EXERCISE — In your reply, repeat every entry exactly and skip over each picture.

DATA RECORDS —

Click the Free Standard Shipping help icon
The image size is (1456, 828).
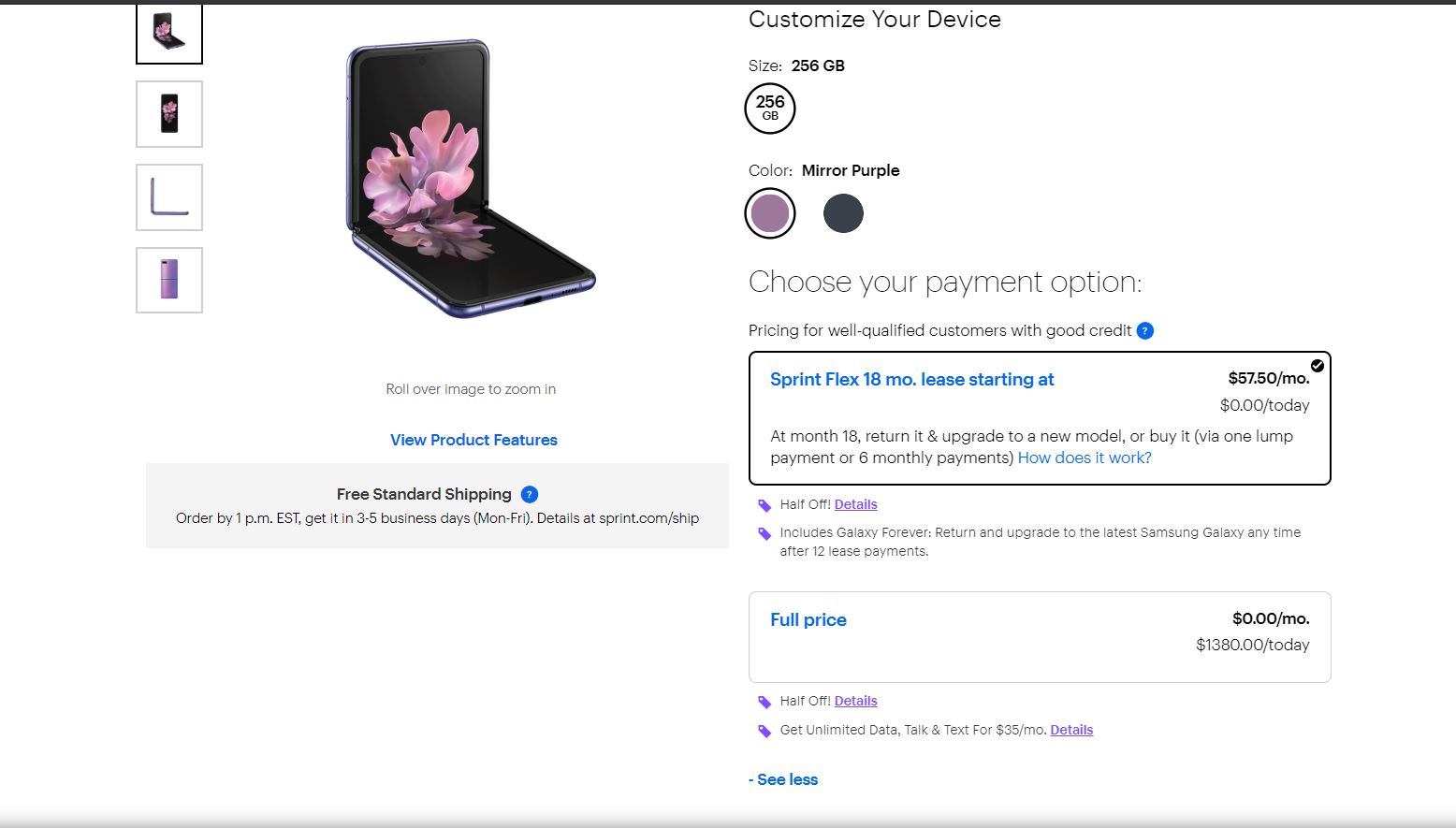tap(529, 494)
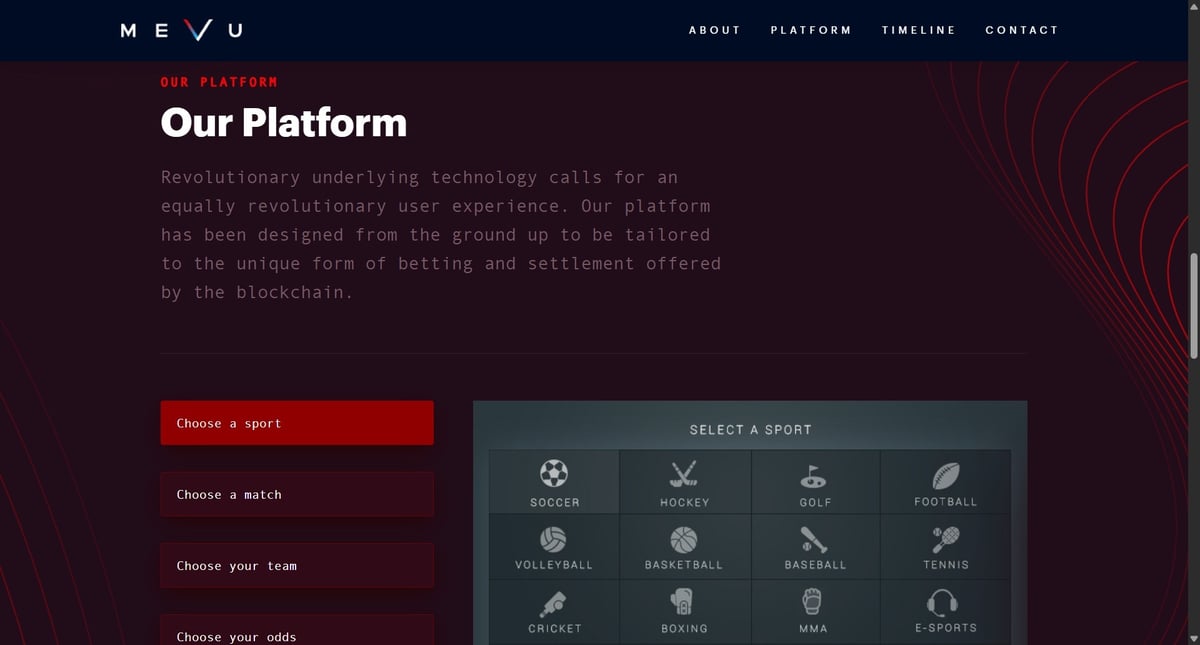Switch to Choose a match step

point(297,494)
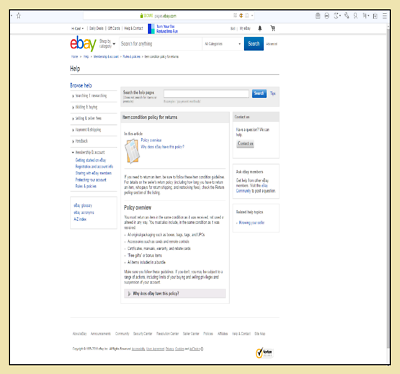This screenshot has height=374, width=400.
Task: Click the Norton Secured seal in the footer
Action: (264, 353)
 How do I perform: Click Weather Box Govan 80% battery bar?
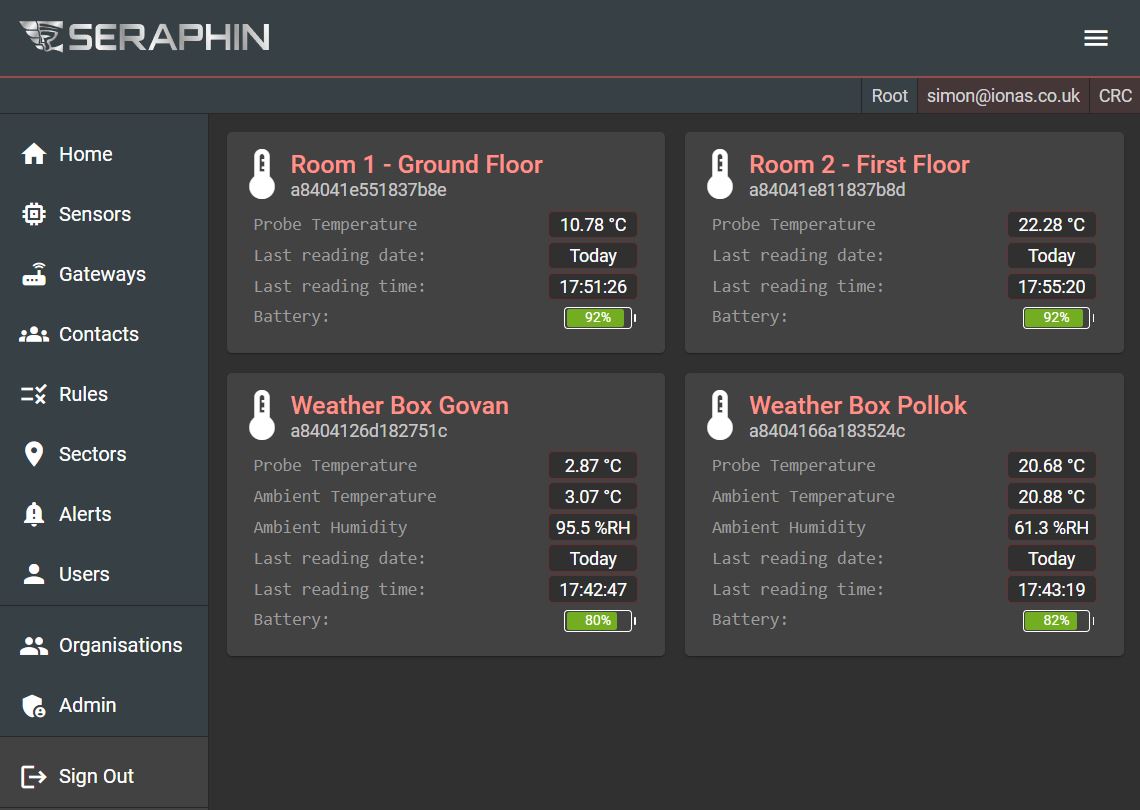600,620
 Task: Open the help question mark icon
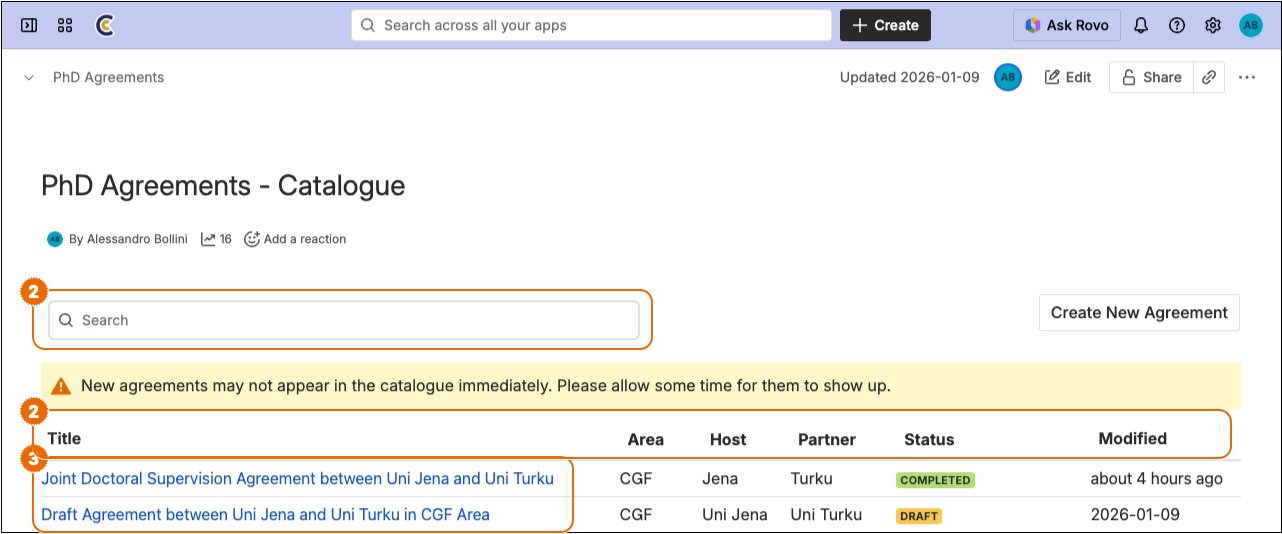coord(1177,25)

EXERCISE ANSWER —
Click the Free Standard Shipping help icon
The image size is (1456, 828).
tap(529, 494)
Switch to Choose a match step

point(297,494)
This screenshot has height=374, width=400.
Task: Click the Norton Secured seal in the footer
Action: (264, 353)
 How do I perform: Click Weather Box Govan 80% battery bar?
600,620
 Task: Open the help question mark icon
coord(1177,25)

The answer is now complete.